Rangi and Kirima both smacked their hands against their foreheads, but for different reasons. “You could have gotten at least half,” Kirima said to Wong.
Lek popped his head around the side of Pengpeng. “Do you want to get going, or do you want to sit here rubbing each other’s backs all day?” he said.
“Hey, Lek, guess who the newest member of the gang is,” Kirima said. “Official and everything.”
Lek’s eyebrows squeezed together in frustration. “You cannot be serious!” he yelled. He waved his arm at Kyoshi like she was a fake vase they’d brought home. “She doesn’t care about the Code! She’s abider chaff! She’s squarer than the hole in an Earth Kingdom coin!”
“And she has a bison,” Kyoshi snapped. “So unless you like walking, I suggest you deal with me being part of your stupid outlaw family.” If Kirima or Wong took offense to her regression in attitude toward daofei, they didn’t show it.
“I am never calling you kin,” Lek spat. He went back to making final adjustments on Pengpeng’s reins. He’d saddled the giant bison by himself—in impressive time too. Neither Kyoshi nor Rangi could find any fault with the work he’d done as they mounted Pengpeng.
Lek took offense at their examination. “I know what I’m doing,” he said. “I probably have more practice than you two.”
“If we’re being perfectly honest, our whole reputation was built on Jesa’s bison,” Kirima said. “We might talk a good game, but Longyan did all the work. Smuggling’s a cinch when you can just fly over checkpoints.”
She and Wong finished loading and climbed onto Pengpeng’s back. Rangi marked her territory in the driver’s seat, daring Lek to challenge her for it. He compensated for his downgrade in the pecking order by pulling a crude map out of his pocket. Real leaders navigated and scheduled.
“We’re going to a meeting post in the mountains outside Ba Sing Se,” he said, denting the paper with his finger. “We’ll get the latest news from other groups and find a few easy jobs to get our feet back into the water.”

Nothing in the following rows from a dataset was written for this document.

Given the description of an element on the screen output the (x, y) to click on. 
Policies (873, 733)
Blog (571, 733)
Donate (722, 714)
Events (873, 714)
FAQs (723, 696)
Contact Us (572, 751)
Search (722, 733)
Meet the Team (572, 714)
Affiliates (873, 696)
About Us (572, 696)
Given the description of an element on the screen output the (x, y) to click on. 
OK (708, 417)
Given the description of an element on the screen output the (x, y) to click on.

Rangi lifted off. The late-morning sun had yet to turn oppressive. And with the prep work having been done by extra hands, Pengpeng’s unhurried climb into the cool air almost felt relaxing.

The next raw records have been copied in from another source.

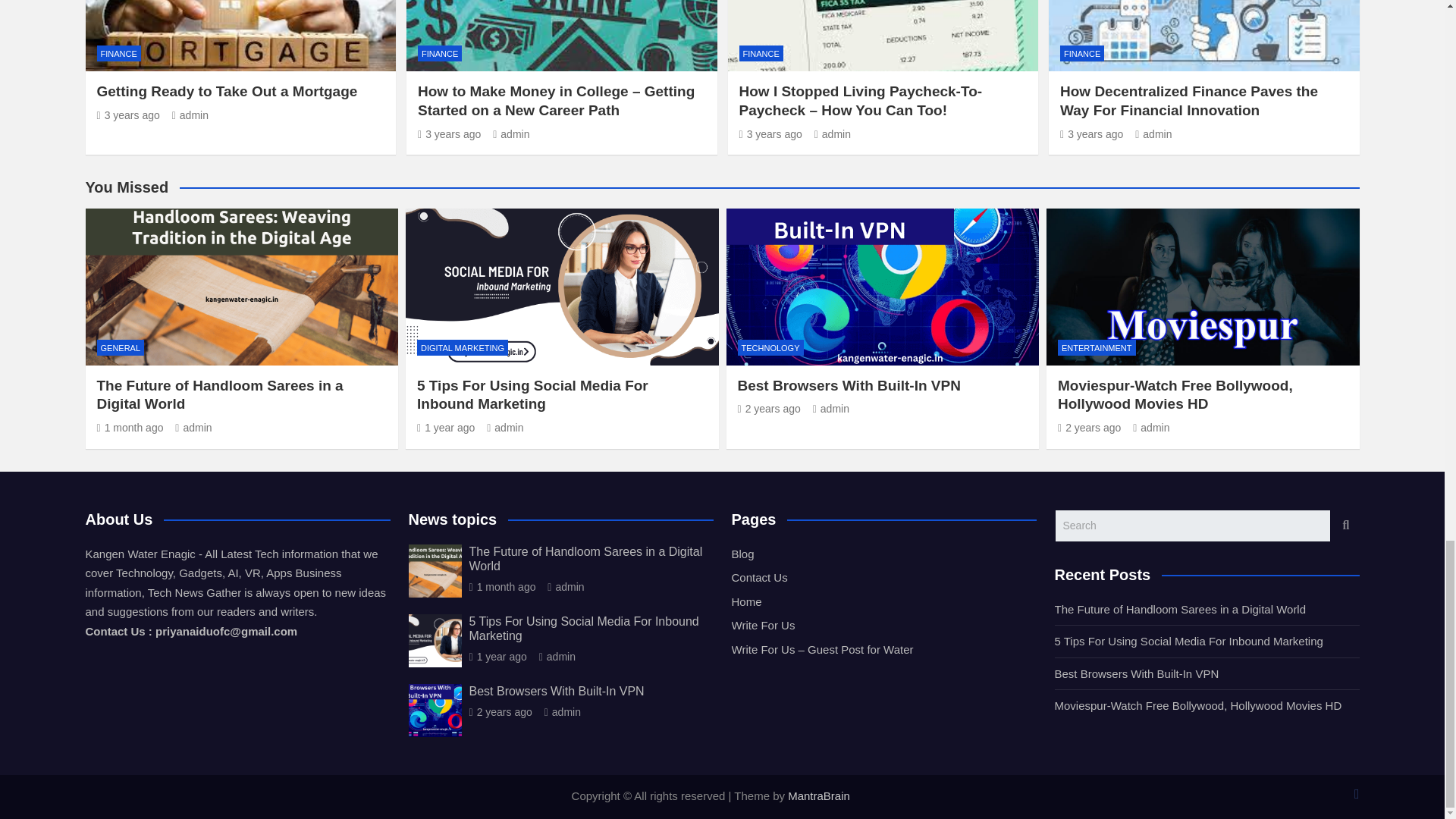
5 Tips For Using Social Media For Inbound Marketing (445, 427)
MantraBrain (818, 795)
Getting Ready to Take Out a Mortgage (128, 114)
Best Browsers With Built-In VPN (499, 711)
Best Browsers With Built-In VPN (767, 408)
5 Tips For Using Social Media For Inbound Marketing (496, 656)
The Future of Handloom Sarees in a Digital World (130, 427)
The Future of Handloom Sarees in a Digital World (501, 586)
Moviespur-Watch Free Bollywood, Hollywood Movies HD (1089, 427)
Given the description of an element on the screen output the (x, y) to click on. 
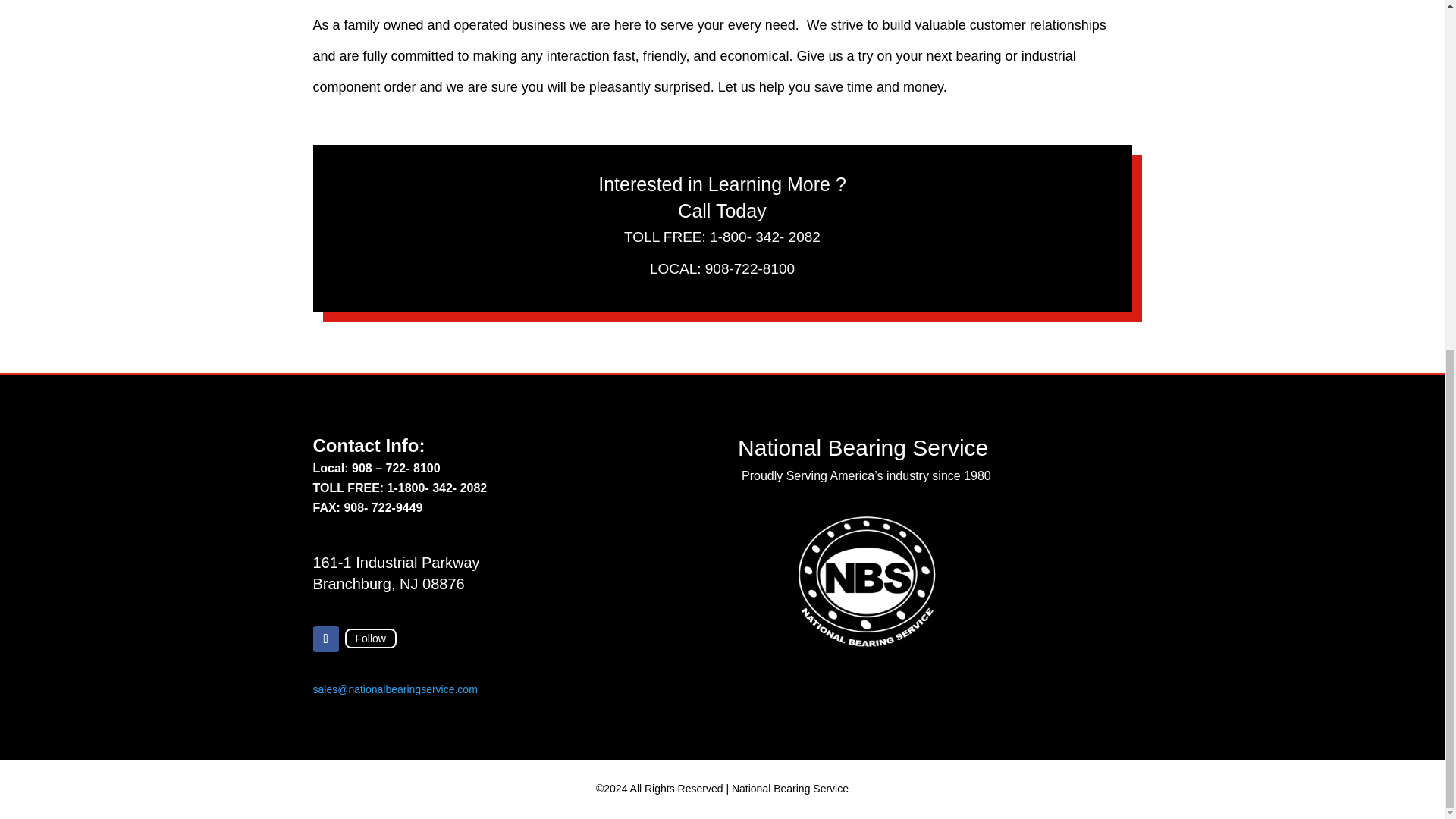
Follow (369, 638)
Facebook (369, 638)
Follow on Facebook (325, 638)
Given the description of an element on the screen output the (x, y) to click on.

“How did the two of you get a bison?”
Lek’s sudden question was tinged with suspicion and jealousy. “Neither of you were raised Air Nomad,” he said. “And this girl would never let you fly her unless she’d already known you for a long time. Did you steal her from an Airbender friend?”

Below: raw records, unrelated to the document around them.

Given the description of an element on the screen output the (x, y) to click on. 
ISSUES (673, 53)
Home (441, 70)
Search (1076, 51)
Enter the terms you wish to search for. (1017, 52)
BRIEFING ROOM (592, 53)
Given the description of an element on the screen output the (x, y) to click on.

In her head, Kyoshi silently thanked Lek for reminding her of her duty. This was where she needed to stay. Down in the muck, painted in hatred for herself and her enemy, not flying in the wind with Kelsang. “Yes,” Kyoshi said. “I did.”
Rangi gave her a worried glance, not understanding why she’d lie. Lek shook his head in disgust. “Separating a monk from their bison?” he said. “That’s cold. Though I should have expected such low behavior from someone who doesn’t respect their mother and father.”
Kyoshi said nothing and stared into the distance, where the horizon broke into jagged formations against the sky. The empty feeling was good. It absolved her of choice, allowed her to think of herself as merely a vessel, an agent of balance.
But her tranquility was broken when she noticed something missing. “Wait,” she said, turning around in the saddle. “Where’s Lao Ge?”